Both Uva and Bradbury said growing out grey hair completely is actually a fairly high-maintenance process. In other words, you’re in for frequent salon appointments for at least a year.

“Going grey in one appointment doesn’t happen. How long it will take also depends on the length of your hair, how much grey you have and whether you’re willing to cut your existing colour out,” Uva said.

“It’s a difficult process that involves a lot of bleaching and lightening to get rid of colour buildup and get the hair white and then toning it to put the grey back in. Essentially, it’s higher maintenance until you get those true greys coming through.”

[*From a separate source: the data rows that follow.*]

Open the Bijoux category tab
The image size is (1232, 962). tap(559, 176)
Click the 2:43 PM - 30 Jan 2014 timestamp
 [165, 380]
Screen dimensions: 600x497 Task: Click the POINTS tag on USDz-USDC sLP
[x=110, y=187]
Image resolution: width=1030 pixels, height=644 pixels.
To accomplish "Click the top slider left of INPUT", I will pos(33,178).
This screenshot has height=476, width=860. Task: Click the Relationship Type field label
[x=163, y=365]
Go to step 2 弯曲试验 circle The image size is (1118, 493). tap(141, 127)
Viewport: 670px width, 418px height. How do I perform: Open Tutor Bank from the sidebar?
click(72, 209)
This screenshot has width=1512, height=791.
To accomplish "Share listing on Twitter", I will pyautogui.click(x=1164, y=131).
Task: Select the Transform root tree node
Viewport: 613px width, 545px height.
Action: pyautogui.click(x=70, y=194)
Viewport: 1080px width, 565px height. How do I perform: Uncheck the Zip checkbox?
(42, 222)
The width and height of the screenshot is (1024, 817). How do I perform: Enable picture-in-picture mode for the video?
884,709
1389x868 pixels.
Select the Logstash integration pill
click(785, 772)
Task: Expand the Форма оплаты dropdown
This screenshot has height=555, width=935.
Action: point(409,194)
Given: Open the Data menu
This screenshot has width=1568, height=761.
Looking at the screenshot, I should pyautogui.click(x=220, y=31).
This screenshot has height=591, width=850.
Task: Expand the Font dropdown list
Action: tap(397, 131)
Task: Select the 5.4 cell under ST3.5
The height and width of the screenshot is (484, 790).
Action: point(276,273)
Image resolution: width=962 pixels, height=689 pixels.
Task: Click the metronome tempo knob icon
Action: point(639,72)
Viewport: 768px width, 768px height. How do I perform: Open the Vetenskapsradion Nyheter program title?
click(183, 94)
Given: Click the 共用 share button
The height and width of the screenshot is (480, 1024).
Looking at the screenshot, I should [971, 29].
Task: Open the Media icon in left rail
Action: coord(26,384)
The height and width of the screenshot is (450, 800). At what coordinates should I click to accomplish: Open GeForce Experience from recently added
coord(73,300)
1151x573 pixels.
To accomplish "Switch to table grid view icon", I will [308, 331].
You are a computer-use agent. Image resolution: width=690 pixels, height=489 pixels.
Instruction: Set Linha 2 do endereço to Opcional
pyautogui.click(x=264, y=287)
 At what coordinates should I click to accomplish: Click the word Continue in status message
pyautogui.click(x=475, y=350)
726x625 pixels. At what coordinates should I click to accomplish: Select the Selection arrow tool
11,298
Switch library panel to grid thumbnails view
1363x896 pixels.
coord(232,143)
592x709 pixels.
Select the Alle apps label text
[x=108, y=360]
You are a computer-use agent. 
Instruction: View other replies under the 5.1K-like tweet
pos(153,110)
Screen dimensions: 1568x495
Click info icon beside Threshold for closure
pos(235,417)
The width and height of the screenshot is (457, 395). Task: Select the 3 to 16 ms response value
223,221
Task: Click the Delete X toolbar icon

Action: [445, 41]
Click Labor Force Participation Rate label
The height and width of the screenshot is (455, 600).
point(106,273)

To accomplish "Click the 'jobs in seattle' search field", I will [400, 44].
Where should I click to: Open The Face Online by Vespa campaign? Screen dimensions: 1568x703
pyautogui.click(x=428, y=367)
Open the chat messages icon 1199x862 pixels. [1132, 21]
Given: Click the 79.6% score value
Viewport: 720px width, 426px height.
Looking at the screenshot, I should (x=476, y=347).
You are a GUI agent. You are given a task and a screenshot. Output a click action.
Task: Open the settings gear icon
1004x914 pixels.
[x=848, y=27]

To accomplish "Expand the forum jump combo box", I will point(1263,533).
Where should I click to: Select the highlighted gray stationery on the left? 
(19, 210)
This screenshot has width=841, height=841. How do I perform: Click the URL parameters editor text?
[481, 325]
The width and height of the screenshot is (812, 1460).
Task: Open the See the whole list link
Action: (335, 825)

Bradbury’s approach to helping clients grow out their grey hair is to create a multi-dimensional, textured colour with lots of different variations of foils throughout the hair. Again, it’s a lot of work.

“I would highlight the hair with creamy highlights to begin with, then at the end, we put an ash/silver blonde tint in between to bring out more of the natural grey and help grow the line out. It creates a dimensional blonde so the client can see their greys coming through, without the harsh line. And we can tweak the colour each time the client comes in and alter to match their greys coming through.”

“To begin with, it’s more high-maintenance because anything against grey hair looks brassy or yellow, so it’s more about coming in for a monthly toning service where we would neutralise unnecessary gold tones.”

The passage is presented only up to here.